Loss of taste and smell may mean you are low in zinc and need more.

Zinc lozenges are a popular cold remedy, but this unheralded mineral can do so much more, including the following:

  • Zinc is essential for a healthy immune system, which helps ward off colds and other illnesses. Zinc plays a key role in healthy cell division, which helps protect against cancer.
  • In combination with other antioxidants, zinc protects the eyes against blindness from age-related macular degeneration.
  • Zinc is used to treat diarrhea in children and to treat Wilson’s disease, a genetic disorder that leads to very high, life-threatening levels of copper.
  • Zinc is an antioxidant that reduces chronic inflammation and may protect against atherosclerosis.

▶ [Exercise requirements]:
1. Answer these questions using the zinc passage:
(a) What symptom may mean a person is low in zinc?
(b) What genetic disorder is zinc used to treat?
(c) What must zinc be combined with to protect the eyes against age-related macular degeneration?
2. List every disease or condition that the zinc passage says zinc helps ward off, protect against, or treat.
These lines come from a different source than the zinc passage.

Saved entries
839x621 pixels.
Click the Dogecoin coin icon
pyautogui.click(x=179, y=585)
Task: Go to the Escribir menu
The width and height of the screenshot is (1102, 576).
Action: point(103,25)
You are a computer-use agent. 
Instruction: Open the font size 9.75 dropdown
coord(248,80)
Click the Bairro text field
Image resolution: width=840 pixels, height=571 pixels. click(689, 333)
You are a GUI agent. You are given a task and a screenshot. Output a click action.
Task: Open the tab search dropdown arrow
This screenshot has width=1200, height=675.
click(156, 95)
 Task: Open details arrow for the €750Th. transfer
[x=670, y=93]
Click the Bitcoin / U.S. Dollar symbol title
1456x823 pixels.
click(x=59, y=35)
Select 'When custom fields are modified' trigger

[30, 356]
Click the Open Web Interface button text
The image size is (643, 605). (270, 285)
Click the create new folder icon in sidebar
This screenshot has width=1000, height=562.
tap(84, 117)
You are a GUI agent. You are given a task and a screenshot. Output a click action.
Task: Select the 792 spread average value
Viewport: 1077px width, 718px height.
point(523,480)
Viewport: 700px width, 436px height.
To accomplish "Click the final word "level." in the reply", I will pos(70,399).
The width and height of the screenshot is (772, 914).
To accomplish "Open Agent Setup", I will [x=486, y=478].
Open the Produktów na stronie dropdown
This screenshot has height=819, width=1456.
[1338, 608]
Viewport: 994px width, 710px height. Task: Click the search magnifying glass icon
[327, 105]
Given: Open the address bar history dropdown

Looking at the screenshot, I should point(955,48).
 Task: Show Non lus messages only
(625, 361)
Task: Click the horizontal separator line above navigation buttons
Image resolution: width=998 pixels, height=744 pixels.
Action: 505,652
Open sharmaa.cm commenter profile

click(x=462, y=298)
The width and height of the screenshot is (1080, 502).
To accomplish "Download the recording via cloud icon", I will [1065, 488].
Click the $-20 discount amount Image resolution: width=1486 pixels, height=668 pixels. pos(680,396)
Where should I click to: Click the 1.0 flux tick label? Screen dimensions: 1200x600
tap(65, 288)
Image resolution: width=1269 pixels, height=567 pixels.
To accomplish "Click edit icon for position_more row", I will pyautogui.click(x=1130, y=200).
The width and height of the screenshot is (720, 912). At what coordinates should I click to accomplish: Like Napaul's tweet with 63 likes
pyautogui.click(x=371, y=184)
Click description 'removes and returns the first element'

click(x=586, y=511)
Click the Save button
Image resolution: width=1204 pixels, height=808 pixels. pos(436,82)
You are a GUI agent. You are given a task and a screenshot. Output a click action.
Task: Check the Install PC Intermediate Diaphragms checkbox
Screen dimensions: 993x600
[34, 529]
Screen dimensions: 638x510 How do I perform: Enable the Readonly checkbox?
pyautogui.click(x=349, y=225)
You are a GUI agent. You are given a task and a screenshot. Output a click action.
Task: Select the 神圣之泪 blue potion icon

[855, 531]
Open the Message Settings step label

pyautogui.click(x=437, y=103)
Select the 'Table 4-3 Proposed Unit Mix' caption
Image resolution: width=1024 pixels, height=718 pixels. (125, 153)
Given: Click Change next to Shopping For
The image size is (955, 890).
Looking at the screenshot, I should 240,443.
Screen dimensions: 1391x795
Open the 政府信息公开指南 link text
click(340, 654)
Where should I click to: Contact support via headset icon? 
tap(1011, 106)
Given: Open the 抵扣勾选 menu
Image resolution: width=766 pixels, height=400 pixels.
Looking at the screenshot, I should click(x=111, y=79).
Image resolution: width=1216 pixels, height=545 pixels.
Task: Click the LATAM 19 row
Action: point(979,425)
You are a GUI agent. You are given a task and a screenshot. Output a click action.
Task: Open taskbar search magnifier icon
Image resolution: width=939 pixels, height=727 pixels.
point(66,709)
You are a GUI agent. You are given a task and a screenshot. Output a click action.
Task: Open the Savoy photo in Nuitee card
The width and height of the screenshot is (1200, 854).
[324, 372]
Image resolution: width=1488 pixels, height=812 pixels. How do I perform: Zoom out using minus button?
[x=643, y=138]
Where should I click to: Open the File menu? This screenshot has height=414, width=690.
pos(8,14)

▶ [Answer section]:
1.
(a) Loss of taste and smell.
(b) Wilson's disease.
(c) Other antioxidants.

2. Colds, cancer, blindness from age-related macular degeneration, diarrhea in children, Wilson's disease, chronic inflammation, atherosclerosis